Come closer, famous Odysseus—Achaea’s pride and glory
Moor your ship on our coast so you can hear our song!
Never has any sailor passed our shores in his black craft
Until he has heard the honeyed voices pouring from our lips,
And once he hears to his heart’s content sails on, a wiser man.
We know all the pains that Achaeans and Trojans once endured
On the spreading plain of Troy when the gods willed it so—
All that comes to pass on the fertile earth, we know it all!

(From Robert Fagle’s translation: PDF, emphasis mine)

In other words, the Sirens tried to lure Odysseus to his demise by singing to him about what a great man he had been when he fought before and within the walls of Troy (he was the one with the horse idea, remember).  In the story, Odysseus found himself unable to resist and only survived because he heeded warnings and had his men tie him to the mast.

In the context of the poem, this scene represents a decisive turning point for Odysseus.  Previous to the Sirens, Odysseus became increasingly lost, increasingly farther from home.  After, he finds himself increasingly closer to home, both geographically and in terms of his state of mind.  Before telling the story, Homer compares him to a lion.  Soon afterwards, he describes him as a tired farmer at the end of a long day.

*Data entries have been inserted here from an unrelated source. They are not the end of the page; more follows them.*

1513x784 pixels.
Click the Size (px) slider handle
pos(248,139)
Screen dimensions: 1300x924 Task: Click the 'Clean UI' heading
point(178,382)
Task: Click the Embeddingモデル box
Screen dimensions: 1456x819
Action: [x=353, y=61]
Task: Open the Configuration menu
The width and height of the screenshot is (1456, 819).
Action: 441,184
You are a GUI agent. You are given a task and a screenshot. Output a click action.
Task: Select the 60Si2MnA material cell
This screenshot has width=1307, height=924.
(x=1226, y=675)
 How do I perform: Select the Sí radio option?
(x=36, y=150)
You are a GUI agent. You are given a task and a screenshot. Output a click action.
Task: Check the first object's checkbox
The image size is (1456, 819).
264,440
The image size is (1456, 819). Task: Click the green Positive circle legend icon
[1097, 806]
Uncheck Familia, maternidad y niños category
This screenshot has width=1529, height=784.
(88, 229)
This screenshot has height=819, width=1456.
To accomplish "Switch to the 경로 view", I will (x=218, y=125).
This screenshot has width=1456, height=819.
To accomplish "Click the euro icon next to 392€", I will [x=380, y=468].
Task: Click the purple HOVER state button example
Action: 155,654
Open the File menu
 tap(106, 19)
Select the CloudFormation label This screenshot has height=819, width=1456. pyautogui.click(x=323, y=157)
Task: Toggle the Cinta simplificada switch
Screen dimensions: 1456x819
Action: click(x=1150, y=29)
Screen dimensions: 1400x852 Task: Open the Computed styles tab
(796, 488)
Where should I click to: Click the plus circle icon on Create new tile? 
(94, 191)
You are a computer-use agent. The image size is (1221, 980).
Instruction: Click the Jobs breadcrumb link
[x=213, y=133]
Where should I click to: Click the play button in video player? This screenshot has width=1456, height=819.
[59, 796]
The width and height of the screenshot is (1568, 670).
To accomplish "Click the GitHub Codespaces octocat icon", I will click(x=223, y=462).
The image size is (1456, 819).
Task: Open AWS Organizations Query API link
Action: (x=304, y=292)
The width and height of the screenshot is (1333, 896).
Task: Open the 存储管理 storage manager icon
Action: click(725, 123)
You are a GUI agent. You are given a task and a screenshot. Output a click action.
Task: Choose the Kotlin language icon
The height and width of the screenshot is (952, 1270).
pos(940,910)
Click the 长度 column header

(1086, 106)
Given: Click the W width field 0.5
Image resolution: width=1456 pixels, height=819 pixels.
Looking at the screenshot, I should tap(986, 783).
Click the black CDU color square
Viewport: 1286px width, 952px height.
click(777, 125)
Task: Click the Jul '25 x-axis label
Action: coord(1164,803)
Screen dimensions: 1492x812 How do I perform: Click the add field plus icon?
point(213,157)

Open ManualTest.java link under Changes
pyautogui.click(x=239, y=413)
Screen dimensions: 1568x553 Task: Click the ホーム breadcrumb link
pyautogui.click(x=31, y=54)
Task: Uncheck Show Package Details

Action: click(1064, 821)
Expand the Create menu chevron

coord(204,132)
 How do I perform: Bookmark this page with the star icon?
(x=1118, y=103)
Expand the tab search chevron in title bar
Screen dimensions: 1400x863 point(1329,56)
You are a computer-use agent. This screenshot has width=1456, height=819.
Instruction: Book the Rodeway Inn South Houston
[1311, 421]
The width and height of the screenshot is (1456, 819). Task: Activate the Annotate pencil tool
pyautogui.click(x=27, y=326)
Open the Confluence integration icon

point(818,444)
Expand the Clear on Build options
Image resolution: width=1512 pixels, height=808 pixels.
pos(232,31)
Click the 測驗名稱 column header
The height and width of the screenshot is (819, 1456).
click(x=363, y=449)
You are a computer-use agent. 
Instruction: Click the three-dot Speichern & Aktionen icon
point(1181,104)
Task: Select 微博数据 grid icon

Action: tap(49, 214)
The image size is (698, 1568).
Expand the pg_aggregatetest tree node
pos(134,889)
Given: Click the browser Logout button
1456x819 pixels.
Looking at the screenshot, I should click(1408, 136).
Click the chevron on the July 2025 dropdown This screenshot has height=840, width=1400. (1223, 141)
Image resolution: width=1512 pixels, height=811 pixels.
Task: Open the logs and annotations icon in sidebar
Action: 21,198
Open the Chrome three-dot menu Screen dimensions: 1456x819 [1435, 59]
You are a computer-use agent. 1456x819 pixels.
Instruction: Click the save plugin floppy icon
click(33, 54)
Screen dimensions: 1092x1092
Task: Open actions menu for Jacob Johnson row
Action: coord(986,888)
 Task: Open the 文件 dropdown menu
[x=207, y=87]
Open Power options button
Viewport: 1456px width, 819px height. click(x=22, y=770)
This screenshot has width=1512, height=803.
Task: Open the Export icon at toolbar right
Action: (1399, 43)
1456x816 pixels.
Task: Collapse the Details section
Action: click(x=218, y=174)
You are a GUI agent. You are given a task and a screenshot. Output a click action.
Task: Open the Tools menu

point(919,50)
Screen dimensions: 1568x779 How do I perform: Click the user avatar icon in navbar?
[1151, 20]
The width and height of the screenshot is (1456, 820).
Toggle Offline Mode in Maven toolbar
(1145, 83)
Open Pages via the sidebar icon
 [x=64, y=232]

To put it another way, if Odysseus had listened only to stories about his glory days, he would have died.  I trust that this warning has immediate value to anyone managing a brand.

A brand’s history, of course, can form a powerful part of its branding.  There’s a reason Levi’s has “1873” on its label, after all. However, when a brand insists that it means the same thing in the 21st century as it did when it was founded decades or centuries ago, it begins to live in the past.  For example, Cadillac still acted as if they lived in their 1950s heyday when they launched the Cimarron, often listed as one of the worst cars ever built.

In turn, I beseech you to think about whether your brand listens to its sirens and whether anyone is keeping an eye out for the rocks.